*** Material for this task ***

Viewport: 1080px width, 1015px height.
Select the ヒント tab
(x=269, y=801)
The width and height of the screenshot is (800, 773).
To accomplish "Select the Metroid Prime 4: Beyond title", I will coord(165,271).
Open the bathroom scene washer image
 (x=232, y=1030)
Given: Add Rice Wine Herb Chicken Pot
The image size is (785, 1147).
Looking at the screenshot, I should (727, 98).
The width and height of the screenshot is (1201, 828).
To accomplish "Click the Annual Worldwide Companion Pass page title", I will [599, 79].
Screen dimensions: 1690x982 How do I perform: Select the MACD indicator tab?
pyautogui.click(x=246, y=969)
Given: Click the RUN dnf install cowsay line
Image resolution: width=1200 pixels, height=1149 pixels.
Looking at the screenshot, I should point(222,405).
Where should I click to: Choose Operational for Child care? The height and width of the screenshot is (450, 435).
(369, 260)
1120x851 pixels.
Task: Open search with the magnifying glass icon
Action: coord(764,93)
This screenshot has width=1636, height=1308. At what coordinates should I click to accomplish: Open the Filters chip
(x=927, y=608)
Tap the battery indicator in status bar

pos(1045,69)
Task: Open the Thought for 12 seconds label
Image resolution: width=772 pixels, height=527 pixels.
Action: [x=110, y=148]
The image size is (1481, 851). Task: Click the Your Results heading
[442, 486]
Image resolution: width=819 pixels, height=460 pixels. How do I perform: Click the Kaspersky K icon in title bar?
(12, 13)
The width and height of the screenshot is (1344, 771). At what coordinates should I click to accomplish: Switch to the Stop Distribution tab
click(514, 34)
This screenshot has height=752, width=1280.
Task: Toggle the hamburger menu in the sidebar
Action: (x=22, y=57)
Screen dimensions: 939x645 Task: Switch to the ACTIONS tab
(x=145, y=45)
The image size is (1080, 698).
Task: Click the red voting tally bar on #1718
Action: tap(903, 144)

***

▸ Exercise instructions
When you reach the end of the data, retype all of it exactly.

▸ Answer for the task
Viewport: 1080px width, 1015px height.
Select the ヒント tab
(x=269, y=801)
The width and height of the screenshot is (800, 773).
To accomplish "Select the Metroid Prime 4: Beyond title", I will coord(165,271).
Open the bathroom scene washer image
 (x=232, y=1030)
Given: Add Rice Wine Herb Chicken Pot
The image size is (785, 1147).
Looking at the screenshot, I should (727, 98).
The width and height of the screenshot is (1201, 828).
To accomplish "Click the Annual Worldwide Companion Pass page title", I will [599, 79].
Screen dimensions: 1690x982 How do I perform: Select the MACD indicator tab?
pyautogui.click(x=246, y=969)
Given: Click the RUN dnf install cowsay line
Image resolution: width=1200 pixels, height=1149 pixels.
Looking at the screenshot, I should point(222,405).
Where should I click to: Choose Operational for Child care? The height and width of the screenshot is (450, 435).
(369, 260)
1120x851 pixels.
Task: Open search with the magnifying glass icon
Action: coord(764,93)
This screenshot has width=1636, height=1308. At what coordinates should I click to accomplish: Open the Filters chip
(x=927, y=608)
Tap the battery indicator in status bar

pos(1045,69)
Task: Open the Thought for 12 seconds label
Image resolution: width=772 pixels, height=527 pixels.
Action: [x=110, y=148]
The image size is (1481, 851). Task: Click the Your Results heading
[442, 486]
Image resolution: width=819 pixels, height=460 pixels. How do I perform: Click the Kaspersky K icon in title bar?
(12, 13)
The width and height of the screenshot is (1344, 771). At what coordinates should I click to accomplish: Switch to the Stop Distribution tab
click(514, 34)
This screenshot has height=752, width=1280.
Task: Toggle the hamburger menu in the sidebar
Action: (x=22, y=57)
Screen dimensions: 939x645 Task: Switch to the ACTIONS tab
(x=145, y=45)
The image size is (1080, 698).
Task: Click the red voting tally bar on #1718
Action: tap(903, 144)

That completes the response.